Моряк из Гибралтара | страница 12



— Большой бокал мятной со льдом,— сказал он.— Месье хочет, видимо, этого.

Я выпил его залпом. После этого, усевшись на стул, долго исходил потом, до самого возвращения Жаклин.

Это была моя единственная прогулка по Флоренции. Потом я не выходил из кафе еще два дня.

Единственное существо, с которым я общался, был официант из кафе. Он нравился мне, и поэтому я возвращался сюда снова и снова. С десяти до полудня и с трех до семи я смотрел, как он работает. Иногда он приносил мне газеты. Иногда разговаривал со мной. «Какая жара»,— говорил он. Или: «Кофе гляссе лучше всего в жару. Он утоляет жажду и дает бодрость». Я слушал его и пил все, что он мне советовал. Ему была по душе такая роль.

Сидение в этом кафе за напитком, которого я выпивал пол-литра в час, наблюдая за официантом, еще как-то примиряло меня с жизнью. Не то, чтобы я убеждался, что жизнь достойна того, чтобы жить. Нет, конечно нет. Но она казалась мне менее непереносимой. Секрет заключался в полной неподвижности. Я не имел ничего общего с туристами. У них, по-видимому, не возникало потребности пить. Казалось, они обладают какой-то особой тканью — губчатой, что ли, как, скажем, у кактусов, что, видимо, и определяло их желание ходить целыми днями по городу.

Я пил, читал, потел и время от времени перемещался в замкнутом пространстве. Я выходил из кафе и шел на террасу. Смотрел на улицу. Поток туристов ослабевал к полудню и усиливался к пяти часам вечера. Потом снова возрастал. Они пренебрегали жарой. Несмотря на наличие особых тканей, они были героями, эти туристы, единственными в городе. Мне стало стыдно перед туризмом. Я покрыл себя позором.

Однажды я сказал официанту из кафе:

— Ничего не видел во Флоренции. Это возмутительно.

Он, улыбнувшись, ответил, что это вопрос темперамента, а не желания, что бывают те, кто может, и те, кто не может. Он совершенно убежден в том, что говорит, уж он-то знает, что такое настоящая жара. И вежливо добавил, что мой случай — наиболее типичный. Меня удовлетворил его ответ, и в тот же вечер я слово в слово повторил его Жаклин.

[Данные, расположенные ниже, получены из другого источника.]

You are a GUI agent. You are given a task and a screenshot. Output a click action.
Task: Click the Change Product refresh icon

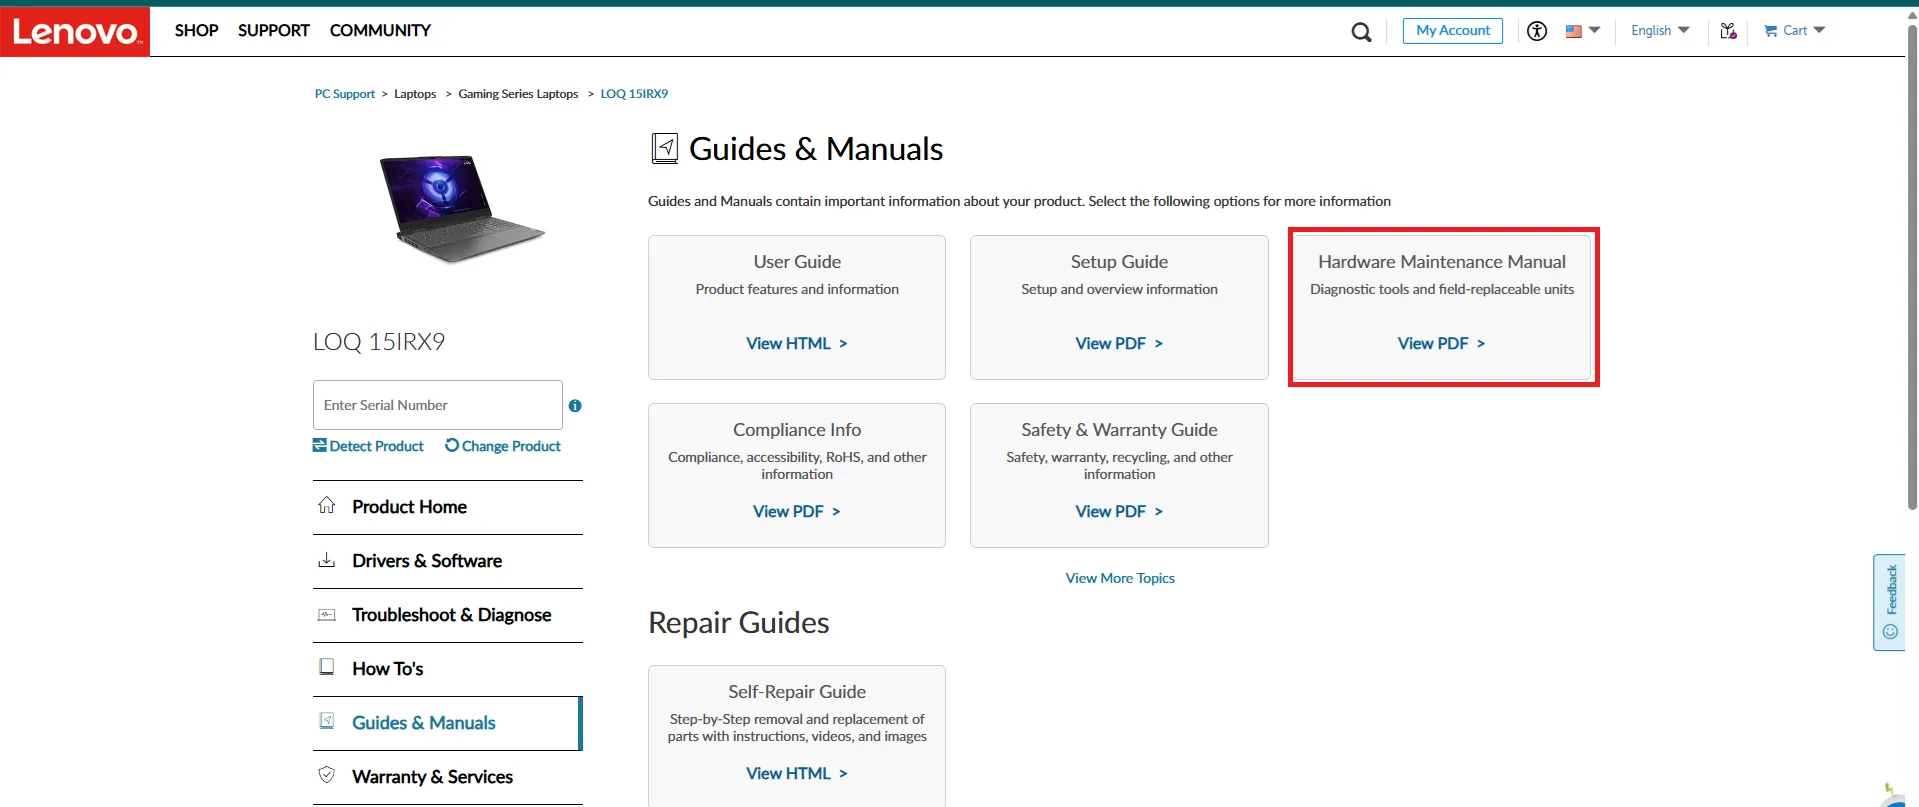point(452,446)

К четырем часам пополудни прошла поливальная машина. Мостовая сразу задымилась, и над улицей поднялись тысячи запахов. Я жадно втягивал их в себя. Они казались приятными и успокаивающими.

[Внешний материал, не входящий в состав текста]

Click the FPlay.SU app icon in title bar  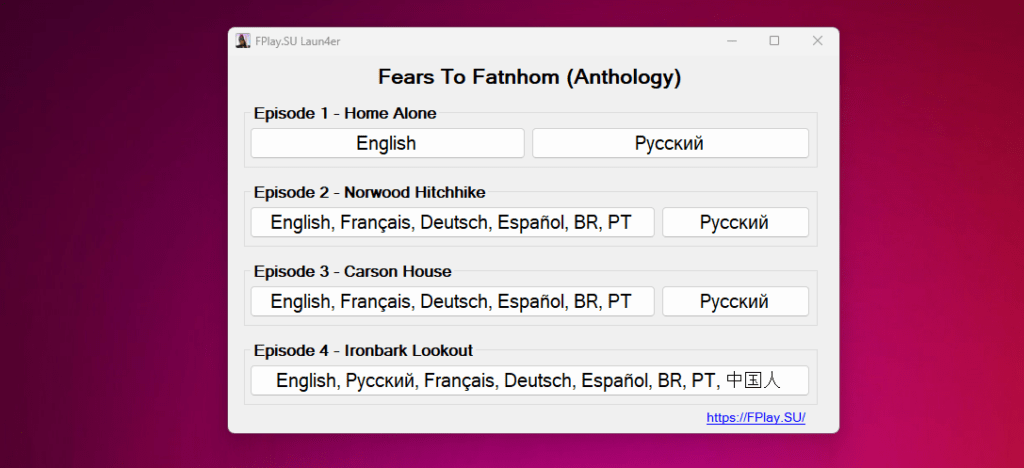point(243,41)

Я виделся с Жаклин только во время еды. Мне нечего было сказать ей. Ей же — напротив. Она рассказывала о том, что видела или делала в первую половину дня и после обеда. Она больше не требовала от меня никаких действий, но расхваливала прелести Флоренции, надеясь, что подобным образом вызовет у меня желание увидеть их. Она много говорила и все время о таких прекрасных, таких великолепных вещах, которые просто нельзя не посмотреть, и если я не сделаю этого, потеря для меня окажется невосполнимой. Я не слушал ее. Позволял говорить ей столько, сколько она хотела. Многое мог вытерпеть и в ней, и в самой жизни. Я был одним из тех очень уставших от жизни людей, драма которых состоит в том, что они не видят трагизма в своем положении, которое все прочие нашли бы удручающим. Эти люди обычно замечательные собеседники, в том смысле, что дают возможность другим говорить сколько угодно, при этом вовсе не испытывая ни малейшей гордости. И я позволил ей говорить в течение трех дней — два раза в день, утром и вечером. Затем наступил третий день.